▶ [Given records]
## begin

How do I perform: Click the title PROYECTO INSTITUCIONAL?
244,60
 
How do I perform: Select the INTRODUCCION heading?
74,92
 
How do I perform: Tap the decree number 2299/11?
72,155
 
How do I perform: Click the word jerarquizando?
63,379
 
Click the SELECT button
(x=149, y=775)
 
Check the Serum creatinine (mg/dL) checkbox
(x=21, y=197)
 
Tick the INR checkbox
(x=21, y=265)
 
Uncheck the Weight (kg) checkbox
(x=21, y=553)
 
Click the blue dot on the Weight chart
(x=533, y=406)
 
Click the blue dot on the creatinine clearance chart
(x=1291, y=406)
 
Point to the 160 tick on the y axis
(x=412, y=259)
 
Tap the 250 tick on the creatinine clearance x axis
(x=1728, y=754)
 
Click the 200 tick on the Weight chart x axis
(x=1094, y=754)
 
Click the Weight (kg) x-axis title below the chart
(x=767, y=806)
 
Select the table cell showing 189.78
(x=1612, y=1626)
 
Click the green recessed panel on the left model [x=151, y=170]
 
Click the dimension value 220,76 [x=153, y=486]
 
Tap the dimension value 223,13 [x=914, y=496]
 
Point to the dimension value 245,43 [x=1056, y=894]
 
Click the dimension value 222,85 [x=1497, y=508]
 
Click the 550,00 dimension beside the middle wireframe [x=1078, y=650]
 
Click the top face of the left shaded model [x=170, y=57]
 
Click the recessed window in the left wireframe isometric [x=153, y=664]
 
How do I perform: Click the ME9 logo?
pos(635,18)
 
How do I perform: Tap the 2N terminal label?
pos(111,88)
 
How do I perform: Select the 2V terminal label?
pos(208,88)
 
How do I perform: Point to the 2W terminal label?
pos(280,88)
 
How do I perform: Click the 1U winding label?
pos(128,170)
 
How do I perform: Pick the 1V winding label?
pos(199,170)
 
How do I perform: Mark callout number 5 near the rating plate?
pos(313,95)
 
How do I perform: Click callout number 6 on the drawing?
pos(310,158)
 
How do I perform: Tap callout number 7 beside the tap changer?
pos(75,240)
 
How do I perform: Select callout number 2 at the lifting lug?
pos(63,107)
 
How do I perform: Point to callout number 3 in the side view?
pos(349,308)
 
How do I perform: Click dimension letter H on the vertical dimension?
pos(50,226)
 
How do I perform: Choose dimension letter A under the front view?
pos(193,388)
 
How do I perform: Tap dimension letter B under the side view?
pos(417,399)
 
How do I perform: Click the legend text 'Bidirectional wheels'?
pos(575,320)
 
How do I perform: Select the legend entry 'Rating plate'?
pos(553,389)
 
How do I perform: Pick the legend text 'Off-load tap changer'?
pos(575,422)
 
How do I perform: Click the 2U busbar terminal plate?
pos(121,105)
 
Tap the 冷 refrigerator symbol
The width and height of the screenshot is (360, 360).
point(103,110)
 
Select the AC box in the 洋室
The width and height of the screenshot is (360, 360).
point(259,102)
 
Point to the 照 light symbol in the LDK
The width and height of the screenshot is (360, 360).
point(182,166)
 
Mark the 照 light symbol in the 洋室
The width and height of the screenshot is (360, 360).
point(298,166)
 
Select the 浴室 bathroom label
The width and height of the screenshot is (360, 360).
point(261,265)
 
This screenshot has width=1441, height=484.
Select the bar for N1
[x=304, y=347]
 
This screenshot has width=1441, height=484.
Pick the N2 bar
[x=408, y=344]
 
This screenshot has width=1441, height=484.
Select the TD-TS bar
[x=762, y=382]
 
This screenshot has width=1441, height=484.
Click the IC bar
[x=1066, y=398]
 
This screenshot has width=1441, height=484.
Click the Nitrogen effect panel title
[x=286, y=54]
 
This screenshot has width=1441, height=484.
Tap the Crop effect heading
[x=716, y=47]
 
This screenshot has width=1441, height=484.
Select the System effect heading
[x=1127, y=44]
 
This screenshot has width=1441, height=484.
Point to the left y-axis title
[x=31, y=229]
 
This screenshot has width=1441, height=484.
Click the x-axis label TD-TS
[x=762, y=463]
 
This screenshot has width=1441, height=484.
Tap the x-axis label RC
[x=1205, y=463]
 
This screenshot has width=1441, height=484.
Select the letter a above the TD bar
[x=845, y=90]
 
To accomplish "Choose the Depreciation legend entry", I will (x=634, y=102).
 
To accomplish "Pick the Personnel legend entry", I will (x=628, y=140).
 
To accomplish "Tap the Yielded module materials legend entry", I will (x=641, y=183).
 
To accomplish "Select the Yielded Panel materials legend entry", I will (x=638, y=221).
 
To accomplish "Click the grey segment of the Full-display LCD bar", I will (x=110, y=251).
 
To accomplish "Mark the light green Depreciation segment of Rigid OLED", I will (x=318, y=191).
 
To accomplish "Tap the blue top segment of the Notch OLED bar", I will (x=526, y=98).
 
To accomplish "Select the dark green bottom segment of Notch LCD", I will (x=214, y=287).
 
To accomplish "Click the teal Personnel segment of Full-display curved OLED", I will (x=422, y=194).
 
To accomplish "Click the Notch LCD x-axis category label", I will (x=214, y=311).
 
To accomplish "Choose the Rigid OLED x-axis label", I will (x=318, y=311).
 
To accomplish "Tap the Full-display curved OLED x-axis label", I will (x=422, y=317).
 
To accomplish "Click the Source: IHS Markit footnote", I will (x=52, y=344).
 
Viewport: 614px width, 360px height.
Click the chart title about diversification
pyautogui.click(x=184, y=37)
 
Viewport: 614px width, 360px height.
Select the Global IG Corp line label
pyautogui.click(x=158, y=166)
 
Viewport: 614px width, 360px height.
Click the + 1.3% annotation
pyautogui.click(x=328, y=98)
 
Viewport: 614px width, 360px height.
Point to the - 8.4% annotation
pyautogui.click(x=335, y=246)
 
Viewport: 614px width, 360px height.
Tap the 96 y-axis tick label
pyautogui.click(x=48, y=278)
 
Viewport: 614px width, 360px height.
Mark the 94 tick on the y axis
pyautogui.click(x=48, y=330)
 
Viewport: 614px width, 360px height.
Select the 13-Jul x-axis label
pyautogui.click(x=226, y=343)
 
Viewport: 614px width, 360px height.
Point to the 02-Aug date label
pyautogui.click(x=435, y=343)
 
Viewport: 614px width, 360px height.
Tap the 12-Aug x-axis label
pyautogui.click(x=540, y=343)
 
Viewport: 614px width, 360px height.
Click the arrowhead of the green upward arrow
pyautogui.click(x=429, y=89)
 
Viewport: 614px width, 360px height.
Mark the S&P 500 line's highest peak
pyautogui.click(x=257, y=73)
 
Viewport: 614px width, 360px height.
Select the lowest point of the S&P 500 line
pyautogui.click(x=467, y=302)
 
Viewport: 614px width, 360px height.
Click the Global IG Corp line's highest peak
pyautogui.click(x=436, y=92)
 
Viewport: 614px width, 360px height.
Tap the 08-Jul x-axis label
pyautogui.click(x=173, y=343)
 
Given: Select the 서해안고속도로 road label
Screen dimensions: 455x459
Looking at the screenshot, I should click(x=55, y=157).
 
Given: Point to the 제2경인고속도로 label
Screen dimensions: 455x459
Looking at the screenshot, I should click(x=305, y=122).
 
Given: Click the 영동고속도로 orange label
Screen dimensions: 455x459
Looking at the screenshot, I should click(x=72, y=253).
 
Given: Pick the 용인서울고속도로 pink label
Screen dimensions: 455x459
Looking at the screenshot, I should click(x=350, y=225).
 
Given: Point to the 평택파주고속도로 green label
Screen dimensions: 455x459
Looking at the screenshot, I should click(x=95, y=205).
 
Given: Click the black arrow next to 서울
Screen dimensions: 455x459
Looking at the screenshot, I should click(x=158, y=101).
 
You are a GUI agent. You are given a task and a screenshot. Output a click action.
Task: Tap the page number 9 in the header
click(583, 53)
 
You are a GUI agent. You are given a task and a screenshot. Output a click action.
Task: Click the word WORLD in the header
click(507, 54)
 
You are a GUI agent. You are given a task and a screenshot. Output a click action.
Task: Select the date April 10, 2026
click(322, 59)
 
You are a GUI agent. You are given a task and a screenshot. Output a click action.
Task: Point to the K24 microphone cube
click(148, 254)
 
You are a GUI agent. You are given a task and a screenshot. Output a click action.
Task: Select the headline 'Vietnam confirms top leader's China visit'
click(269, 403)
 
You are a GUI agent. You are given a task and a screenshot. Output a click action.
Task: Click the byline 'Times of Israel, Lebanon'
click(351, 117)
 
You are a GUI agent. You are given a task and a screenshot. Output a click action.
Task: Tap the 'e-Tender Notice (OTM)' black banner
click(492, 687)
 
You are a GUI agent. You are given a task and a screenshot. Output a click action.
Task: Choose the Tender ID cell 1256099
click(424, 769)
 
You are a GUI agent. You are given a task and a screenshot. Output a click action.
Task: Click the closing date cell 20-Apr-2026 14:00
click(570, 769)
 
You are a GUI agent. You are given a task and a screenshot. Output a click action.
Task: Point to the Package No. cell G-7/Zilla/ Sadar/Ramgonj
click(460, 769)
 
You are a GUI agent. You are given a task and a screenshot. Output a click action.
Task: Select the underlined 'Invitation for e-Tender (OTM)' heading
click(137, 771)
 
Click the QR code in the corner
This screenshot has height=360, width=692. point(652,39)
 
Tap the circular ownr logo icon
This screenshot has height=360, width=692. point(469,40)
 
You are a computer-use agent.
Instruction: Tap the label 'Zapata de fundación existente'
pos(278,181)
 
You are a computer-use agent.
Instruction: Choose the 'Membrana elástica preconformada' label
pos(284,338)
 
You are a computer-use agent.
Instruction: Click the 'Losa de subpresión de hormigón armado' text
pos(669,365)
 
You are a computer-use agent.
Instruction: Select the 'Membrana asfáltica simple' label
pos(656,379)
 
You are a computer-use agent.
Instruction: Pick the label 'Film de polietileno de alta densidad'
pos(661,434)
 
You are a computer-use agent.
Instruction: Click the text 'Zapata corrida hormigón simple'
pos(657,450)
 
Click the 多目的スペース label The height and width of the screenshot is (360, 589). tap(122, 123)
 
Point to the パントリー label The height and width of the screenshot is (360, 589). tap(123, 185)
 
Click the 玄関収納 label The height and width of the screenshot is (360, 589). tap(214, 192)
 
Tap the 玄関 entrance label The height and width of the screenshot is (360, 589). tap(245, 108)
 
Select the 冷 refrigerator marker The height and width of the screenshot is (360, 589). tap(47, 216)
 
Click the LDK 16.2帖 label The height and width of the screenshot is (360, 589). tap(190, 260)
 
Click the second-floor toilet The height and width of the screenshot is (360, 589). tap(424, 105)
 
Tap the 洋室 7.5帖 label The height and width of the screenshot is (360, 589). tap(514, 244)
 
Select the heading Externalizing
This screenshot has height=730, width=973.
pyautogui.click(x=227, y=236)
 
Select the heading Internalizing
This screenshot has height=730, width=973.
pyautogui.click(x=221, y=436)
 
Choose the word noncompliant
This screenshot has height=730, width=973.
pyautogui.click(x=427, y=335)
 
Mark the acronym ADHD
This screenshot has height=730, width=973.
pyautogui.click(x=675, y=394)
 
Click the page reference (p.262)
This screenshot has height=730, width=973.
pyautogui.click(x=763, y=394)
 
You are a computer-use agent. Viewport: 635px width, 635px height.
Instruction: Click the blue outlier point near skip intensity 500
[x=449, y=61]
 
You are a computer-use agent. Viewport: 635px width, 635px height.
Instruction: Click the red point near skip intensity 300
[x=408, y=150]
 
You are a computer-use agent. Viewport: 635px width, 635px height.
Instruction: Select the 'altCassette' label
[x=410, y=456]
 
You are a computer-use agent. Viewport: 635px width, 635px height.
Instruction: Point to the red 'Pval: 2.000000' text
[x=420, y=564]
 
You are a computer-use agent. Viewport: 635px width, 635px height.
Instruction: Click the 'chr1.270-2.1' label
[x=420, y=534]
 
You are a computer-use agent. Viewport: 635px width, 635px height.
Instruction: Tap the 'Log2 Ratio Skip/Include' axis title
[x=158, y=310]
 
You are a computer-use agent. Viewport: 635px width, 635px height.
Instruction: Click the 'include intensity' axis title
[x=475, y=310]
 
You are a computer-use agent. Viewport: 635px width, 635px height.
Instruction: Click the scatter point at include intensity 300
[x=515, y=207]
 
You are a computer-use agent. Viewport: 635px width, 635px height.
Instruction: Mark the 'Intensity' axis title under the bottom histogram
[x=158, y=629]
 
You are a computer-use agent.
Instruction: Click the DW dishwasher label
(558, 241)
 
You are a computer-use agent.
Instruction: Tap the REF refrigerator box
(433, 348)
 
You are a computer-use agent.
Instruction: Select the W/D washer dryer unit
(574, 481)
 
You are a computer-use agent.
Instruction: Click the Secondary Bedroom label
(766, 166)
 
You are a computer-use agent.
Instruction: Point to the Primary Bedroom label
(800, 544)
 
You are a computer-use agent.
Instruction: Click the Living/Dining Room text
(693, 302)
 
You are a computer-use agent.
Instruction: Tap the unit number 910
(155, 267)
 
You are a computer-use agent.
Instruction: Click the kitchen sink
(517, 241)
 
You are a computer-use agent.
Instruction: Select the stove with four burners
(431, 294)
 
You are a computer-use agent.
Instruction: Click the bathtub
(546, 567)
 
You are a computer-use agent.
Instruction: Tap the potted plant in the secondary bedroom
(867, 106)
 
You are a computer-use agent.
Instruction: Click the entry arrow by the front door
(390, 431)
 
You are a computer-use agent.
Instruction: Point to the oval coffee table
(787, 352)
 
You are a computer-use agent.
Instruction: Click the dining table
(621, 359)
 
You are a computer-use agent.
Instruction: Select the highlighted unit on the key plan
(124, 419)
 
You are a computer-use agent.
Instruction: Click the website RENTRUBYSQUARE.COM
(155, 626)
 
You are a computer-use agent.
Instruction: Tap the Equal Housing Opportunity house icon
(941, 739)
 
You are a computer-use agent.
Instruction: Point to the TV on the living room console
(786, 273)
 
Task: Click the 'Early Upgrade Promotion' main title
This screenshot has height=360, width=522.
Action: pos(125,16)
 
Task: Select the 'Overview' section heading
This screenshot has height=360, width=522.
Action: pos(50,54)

## end

▶ [Brief] Copy the records between the line containing "How do I perform: Point to the" and the line containing "pos(575,320)", inclusive, reproducing each line verbatim.

▶ [Exercise response]
How do I perform: Point to the 2W terminal label?
pos(280,88)
 
How do I perform: Click the 1U winding label?
pos(128,170)
 
How do I perform: Pick the 1V winding label?
pos(199,170)
 
How do I perform: Mark callout number 5 near the rating plate?
pos(313,95)
 
How do I perform: Click callout number 6 on the drawing?
pos(310,158)
 
How do I perform: Tap callout number 7 beside the tap changer?
pos(75,240)
 
How do I perform: Select callout number 2 at the lifting lug?
pos(63,107)
 
How do I perform: Point to callout number 3 in the side view?
pos(349,308)
 
How do I perform: Click dimension letter H on the vertical dimension?
pos(50,226)
 
How do I perform: Choose dimension letter A under the front view?
pos(193,388)
 
How do I perform: Tap dimension letter B under the side view?
pos(417,399)
 
How do I perform: Click the legend text 'Bidirectional wheels'?
pos(575,320)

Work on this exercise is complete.